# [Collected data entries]
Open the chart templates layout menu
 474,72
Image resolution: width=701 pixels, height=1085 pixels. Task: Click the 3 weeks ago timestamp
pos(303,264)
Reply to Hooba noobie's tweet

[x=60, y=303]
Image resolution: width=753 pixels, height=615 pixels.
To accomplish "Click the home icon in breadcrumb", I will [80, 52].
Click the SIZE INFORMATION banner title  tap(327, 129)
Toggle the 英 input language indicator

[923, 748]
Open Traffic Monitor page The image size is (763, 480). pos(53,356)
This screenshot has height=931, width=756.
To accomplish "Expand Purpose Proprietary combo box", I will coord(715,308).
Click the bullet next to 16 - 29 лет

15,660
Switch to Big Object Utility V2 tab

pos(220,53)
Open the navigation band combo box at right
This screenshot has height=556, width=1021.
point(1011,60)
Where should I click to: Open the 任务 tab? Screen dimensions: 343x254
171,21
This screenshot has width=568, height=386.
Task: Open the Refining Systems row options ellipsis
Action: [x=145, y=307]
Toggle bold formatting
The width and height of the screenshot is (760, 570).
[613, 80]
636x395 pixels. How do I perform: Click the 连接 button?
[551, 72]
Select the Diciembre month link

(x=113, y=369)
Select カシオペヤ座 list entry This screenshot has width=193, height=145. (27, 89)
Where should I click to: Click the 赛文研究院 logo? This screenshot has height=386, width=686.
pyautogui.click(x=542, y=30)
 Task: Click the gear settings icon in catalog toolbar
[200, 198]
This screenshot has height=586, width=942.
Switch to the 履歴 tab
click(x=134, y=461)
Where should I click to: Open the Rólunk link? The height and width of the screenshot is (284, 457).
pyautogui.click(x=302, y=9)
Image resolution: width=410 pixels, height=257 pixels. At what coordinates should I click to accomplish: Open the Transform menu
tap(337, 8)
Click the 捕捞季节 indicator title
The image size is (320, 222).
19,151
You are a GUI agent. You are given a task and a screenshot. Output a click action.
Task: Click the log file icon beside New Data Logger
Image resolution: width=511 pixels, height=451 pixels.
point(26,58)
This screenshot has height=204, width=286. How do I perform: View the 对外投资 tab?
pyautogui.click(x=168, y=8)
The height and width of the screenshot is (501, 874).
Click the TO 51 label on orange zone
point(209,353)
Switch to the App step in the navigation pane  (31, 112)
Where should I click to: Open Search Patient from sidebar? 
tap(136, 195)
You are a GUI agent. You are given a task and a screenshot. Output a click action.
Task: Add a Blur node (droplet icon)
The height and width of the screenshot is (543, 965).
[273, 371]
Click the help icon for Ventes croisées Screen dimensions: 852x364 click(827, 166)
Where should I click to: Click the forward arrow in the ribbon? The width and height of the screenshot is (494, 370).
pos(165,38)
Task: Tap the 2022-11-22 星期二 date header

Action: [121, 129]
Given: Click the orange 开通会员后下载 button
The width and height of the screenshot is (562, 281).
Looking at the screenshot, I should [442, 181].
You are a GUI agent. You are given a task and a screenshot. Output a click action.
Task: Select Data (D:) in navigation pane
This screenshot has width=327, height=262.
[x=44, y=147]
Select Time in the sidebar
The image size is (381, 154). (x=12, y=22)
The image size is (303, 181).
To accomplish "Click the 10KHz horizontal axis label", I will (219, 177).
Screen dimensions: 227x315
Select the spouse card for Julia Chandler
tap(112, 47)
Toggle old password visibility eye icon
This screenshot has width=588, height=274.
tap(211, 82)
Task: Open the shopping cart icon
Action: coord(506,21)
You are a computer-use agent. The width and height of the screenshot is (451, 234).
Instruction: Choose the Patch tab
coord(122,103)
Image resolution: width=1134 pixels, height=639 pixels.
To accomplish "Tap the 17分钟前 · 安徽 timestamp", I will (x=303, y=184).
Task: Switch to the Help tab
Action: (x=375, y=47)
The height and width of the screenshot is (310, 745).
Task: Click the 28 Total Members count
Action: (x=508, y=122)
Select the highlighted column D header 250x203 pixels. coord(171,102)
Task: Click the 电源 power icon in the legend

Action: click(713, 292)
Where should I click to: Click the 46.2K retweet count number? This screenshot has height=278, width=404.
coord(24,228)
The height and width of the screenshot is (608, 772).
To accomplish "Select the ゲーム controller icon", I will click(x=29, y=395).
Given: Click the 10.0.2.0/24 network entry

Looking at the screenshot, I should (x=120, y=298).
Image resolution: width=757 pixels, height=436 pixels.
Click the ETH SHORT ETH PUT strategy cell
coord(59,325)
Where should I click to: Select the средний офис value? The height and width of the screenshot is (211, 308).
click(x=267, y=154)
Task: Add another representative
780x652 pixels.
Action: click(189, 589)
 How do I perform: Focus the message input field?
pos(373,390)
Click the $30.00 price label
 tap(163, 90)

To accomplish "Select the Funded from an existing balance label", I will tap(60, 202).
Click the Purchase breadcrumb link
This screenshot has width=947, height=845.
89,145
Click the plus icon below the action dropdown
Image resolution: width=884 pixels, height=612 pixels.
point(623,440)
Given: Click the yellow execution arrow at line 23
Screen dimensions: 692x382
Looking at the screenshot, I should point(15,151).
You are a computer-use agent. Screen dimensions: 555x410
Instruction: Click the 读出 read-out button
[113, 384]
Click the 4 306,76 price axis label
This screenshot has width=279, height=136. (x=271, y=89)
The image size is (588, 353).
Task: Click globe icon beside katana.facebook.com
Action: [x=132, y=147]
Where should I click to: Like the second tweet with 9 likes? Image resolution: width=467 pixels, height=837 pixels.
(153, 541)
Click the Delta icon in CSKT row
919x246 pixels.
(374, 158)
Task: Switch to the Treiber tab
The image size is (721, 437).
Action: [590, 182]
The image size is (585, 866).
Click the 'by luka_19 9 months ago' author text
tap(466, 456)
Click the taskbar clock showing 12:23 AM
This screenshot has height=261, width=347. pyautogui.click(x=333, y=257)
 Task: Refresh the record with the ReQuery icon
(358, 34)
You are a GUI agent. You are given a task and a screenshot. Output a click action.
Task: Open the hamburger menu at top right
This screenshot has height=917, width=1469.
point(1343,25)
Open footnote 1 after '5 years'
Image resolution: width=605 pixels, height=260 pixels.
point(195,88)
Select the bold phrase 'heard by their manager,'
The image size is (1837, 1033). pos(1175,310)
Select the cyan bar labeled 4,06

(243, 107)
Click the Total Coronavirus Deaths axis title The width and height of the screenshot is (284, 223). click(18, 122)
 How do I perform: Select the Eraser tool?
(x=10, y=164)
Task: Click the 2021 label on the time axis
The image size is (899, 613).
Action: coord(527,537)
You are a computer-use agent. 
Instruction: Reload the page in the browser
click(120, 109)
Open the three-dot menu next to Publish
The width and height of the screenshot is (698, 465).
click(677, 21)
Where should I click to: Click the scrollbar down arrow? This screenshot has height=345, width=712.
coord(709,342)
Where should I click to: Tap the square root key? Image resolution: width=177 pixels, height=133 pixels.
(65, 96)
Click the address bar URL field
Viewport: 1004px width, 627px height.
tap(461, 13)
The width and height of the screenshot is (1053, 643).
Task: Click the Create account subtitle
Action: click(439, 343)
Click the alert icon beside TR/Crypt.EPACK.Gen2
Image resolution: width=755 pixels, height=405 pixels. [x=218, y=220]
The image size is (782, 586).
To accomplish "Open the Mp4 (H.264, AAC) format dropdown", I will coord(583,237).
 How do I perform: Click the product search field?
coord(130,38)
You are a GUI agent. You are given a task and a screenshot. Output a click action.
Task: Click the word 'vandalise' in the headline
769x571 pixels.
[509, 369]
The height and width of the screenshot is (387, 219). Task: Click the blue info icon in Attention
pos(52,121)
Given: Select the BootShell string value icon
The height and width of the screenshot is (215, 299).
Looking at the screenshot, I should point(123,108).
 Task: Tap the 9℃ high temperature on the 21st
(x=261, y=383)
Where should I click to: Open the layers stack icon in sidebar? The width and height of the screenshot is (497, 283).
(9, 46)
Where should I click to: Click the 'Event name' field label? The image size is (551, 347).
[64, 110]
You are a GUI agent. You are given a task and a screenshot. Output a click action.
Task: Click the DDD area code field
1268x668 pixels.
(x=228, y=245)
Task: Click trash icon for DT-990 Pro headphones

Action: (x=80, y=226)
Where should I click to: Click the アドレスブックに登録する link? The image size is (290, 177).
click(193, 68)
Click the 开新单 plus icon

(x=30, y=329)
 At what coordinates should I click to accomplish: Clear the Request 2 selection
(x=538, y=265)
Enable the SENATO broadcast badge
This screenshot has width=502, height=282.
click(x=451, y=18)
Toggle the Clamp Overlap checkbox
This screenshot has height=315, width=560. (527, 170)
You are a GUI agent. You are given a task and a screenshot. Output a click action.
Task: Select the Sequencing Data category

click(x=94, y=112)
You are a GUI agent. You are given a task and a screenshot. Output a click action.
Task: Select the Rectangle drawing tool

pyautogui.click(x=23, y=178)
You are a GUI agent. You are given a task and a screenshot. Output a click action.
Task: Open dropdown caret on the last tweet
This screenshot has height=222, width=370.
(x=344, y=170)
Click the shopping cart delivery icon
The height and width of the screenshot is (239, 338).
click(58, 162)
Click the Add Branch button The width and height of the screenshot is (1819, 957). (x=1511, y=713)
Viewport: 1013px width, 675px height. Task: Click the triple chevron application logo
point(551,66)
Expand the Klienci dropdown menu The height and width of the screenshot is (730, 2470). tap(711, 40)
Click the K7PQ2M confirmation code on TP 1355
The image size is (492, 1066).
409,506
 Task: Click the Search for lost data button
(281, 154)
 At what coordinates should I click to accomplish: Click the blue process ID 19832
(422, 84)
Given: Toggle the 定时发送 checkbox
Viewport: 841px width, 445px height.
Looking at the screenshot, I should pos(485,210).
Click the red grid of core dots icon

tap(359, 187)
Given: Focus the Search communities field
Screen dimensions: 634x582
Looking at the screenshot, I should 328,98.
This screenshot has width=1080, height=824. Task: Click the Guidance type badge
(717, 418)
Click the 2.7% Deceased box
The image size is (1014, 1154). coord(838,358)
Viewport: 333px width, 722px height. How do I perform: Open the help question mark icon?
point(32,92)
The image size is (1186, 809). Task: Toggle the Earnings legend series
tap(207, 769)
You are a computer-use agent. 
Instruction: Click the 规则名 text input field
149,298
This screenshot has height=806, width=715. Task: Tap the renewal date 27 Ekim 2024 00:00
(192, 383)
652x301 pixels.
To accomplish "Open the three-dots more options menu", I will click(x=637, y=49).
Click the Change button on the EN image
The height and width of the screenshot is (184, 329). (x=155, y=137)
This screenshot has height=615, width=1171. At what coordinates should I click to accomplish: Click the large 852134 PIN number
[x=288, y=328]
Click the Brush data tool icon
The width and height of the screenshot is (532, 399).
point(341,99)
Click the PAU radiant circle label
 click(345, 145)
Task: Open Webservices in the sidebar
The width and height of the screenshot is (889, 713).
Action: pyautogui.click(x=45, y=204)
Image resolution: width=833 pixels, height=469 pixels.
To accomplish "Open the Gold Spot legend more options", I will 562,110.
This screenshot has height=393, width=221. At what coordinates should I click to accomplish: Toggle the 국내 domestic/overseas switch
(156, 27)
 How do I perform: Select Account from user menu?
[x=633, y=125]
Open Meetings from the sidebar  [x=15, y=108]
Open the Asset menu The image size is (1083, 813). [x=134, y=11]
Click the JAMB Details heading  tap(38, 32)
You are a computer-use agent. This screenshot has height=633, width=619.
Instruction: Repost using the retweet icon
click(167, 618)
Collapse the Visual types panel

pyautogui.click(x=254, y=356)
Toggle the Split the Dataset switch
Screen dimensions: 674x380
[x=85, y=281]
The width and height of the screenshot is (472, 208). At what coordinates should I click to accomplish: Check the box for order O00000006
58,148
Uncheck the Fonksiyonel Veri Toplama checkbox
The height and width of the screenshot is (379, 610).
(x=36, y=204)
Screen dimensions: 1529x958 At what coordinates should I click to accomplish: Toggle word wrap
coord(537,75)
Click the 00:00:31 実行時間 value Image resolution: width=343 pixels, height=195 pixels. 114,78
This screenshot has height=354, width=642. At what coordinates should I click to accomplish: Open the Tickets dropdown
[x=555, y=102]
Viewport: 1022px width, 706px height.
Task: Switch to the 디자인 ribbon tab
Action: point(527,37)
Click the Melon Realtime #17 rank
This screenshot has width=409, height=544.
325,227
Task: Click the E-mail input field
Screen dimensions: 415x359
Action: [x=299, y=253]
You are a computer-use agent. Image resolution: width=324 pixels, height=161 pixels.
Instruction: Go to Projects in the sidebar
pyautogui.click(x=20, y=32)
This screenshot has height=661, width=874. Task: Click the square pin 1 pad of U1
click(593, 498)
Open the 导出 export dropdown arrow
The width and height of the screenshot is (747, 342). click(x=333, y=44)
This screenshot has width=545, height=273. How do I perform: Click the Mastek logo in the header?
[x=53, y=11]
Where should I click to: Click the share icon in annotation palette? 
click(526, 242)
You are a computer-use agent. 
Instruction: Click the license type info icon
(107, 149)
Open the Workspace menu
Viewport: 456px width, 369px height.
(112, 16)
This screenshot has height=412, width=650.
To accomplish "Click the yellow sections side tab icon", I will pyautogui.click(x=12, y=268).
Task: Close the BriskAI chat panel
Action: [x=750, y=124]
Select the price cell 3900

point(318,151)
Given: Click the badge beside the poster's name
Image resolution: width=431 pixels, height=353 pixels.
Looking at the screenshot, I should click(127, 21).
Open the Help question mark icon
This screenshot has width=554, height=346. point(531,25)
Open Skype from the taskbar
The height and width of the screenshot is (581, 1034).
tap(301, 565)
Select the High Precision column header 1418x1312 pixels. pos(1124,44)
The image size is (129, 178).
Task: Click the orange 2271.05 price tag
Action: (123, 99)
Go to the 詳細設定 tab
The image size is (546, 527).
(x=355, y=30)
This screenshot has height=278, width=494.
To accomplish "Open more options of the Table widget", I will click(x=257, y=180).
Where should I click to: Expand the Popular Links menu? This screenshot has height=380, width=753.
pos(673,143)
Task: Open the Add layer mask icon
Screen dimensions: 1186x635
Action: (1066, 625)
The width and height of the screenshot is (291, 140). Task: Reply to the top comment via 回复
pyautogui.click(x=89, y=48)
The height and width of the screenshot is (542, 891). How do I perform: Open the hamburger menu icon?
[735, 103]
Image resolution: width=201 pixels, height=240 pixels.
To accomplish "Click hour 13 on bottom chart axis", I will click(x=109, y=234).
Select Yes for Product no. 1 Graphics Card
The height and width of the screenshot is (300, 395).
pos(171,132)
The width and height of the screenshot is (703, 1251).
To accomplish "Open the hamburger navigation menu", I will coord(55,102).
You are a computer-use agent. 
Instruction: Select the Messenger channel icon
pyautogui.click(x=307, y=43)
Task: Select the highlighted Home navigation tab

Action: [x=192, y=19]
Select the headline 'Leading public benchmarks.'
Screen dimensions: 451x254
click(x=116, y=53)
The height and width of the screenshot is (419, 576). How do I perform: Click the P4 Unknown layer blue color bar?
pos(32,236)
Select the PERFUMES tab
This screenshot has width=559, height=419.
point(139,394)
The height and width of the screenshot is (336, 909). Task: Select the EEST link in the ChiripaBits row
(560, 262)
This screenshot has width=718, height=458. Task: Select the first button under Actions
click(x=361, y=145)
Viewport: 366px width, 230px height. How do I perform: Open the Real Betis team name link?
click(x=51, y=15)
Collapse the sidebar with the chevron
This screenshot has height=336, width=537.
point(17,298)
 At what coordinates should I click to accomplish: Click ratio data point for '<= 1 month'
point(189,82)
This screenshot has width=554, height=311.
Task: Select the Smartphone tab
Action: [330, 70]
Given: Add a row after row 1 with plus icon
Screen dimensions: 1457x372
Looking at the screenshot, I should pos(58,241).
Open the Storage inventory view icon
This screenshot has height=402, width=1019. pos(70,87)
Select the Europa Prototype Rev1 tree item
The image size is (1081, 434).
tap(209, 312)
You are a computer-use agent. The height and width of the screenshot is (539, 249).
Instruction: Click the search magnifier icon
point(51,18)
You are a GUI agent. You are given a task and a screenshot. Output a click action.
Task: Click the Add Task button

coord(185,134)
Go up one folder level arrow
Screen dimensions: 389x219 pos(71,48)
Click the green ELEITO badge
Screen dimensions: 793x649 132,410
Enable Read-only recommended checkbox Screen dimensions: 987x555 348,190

# [Task item]
Check each line of the data above for the word "after" and copy the ones where it is found.

# [Answer to this task]
Open footnote 1 after '5 years'
Given: Add a row after row 1 with plus icon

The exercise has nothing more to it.